En écho aux polémiques suscitées par le Salon du Livre dont le pays invité cette année était Israël, une phrase de Aharon Appelfeld lors d’un entretien avec Philip Roth :

« Les explications historiques me sont étrangères depuis que je me considère comme un artiste. » Parlons travail, Folio, p. 47.

Et plus loin, de parler des forces archaïques et mythiques qui agissent le monde en profondeur.

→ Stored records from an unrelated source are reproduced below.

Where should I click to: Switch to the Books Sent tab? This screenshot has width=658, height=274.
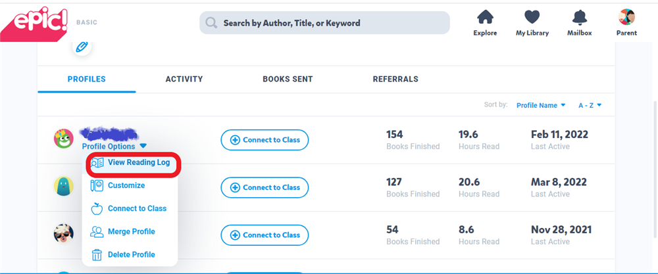(288, 79)
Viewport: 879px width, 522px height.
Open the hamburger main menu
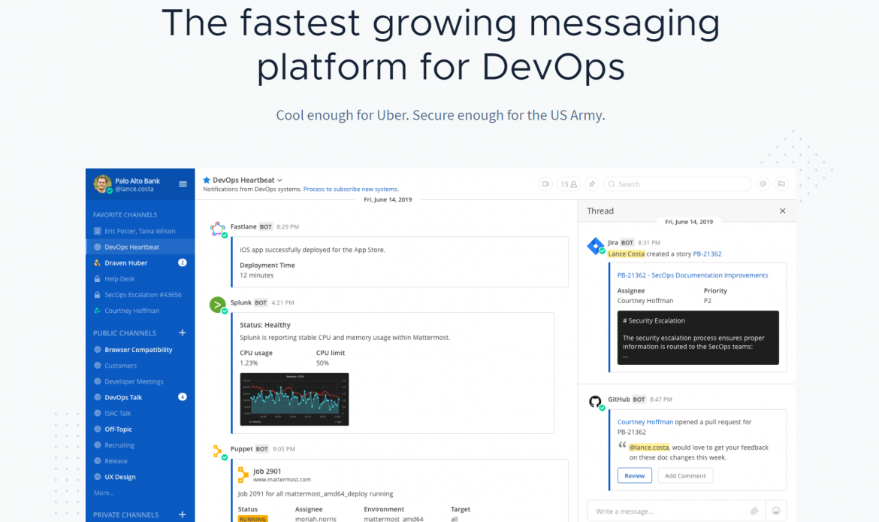point(183,184)
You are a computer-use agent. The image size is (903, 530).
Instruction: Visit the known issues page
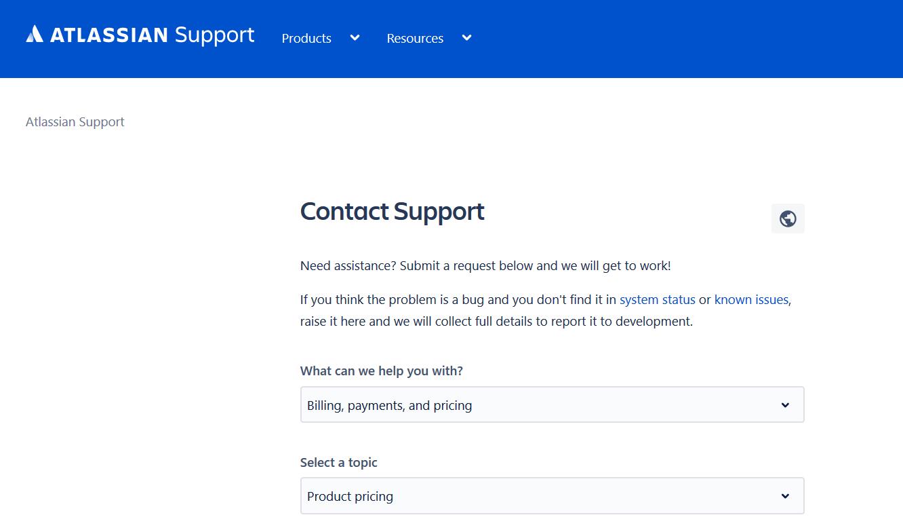pos(751,299)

Ne pas s’engager dans l’événement mais participer de l’avènement, ne pas donner sa voix à un parti politique mais être capable d’entendre et faire écho à ces forces mythiques. Ouvrir une autre voie. Une voie qui n’est pas synonyme d’attentisme ou de refus des réalités du monde. Pour preuve, quelques noms de cinéastes contemporains, les deux pieds dans le réel pour mieux hausser la tête à hauteur des schémas mythiques qui illuminent le monde d’une autre lumière : Bruno Dumont, les frères Dardenne, David Cronenberg…

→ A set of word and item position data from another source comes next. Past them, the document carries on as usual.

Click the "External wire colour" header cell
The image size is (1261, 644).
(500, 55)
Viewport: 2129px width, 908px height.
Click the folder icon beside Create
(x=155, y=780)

Comme par hasard, les trois premiers ont été les grands vainqueurs du palmarès du festival de Cannes quand le quatrième était président du Jury. C’était en 1999.

Les liens de l’Homme et de la Femme dénudés jusqu’à l’abîme dans le désert américain de Twentynine Palms, les larmes de Bruno (Jérémie Rénier) attestant l’accession à son humanité de père dans la toute fin de L’Enfant, le mafieu et la sage-femme figurant une famille aussi parfaite qu’improbable l’espace de quelques secondes sur les bords d’une Tamise tout aussi peu crédible dans Les Promesses de l’ombre… On est bien loin des explications historiques. Mais tellement proches de ce qui nous constitue depuis la nuit des temps.

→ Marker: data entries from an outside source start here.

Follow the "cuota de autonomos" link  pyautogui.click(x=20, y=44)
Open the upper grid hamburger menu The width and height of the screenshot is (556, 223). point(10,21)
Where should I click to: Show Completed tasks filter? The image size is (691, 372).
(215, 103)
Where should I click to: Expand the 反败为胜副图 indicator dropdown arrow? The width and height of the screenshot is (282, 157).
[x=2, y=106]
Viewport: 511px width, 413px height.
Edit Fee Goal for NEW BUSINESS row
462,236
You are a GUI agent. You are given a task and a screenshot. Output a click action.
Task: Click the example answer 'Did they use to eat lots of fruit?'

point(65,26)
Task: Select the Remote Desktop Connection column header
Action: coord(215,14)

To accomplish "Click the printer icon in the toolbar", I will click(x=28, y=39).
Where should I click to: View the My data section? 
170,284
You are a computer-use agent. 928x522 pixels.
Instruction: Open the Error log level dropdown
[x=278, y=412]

En un plan, savoir cristalliser l’homme dans ce qu’il a de plus essentiel, intemporel.Savoir mettre devant nos yeux un homme qui nous ressemble, malgré tout. Un homme qui fait le lien entre notre vie telle qu’elle est et ce qu’elle pourrait être, ce qu’elle deviendra. Un homme dépouillé de ses oripeaux, comme les phrases auxquelles aspire Ernest dans L’Amour soudain, l’un des plus beaux livres jamais écrits sur la naissance d’un homme à l’écriture, à la mémoire, à l’amour :

« Plus que jamais importe à Ernest que son écriture soit claire, ordonnée, sans quoi que ce soit de superflu, ni d’exagéré. Il efface une phrase lorsqu’elle comporte un soupçon de coquetterieou d’enjolivement. Il a même ôté le mot ”amusement” d’une phrase car il lui semblait trop mou. L’écriture doit aller au fait, sans contorsions. Seuls les êtres à l’âme tourmentée ont une écriture sinueuse, brumeuse, il semble toujours qu’ils ont quelque chose à dissimuler. (…) A présent il n’emploie que des mots à l’intérieur desquels on peut voir, des mots qui n’ont pas un double sens, que l’on peut poser comme une tranche de pain ou un pot de lait. » Aharon Appelfeld, L’amour soudain, folio, pp. 204-205.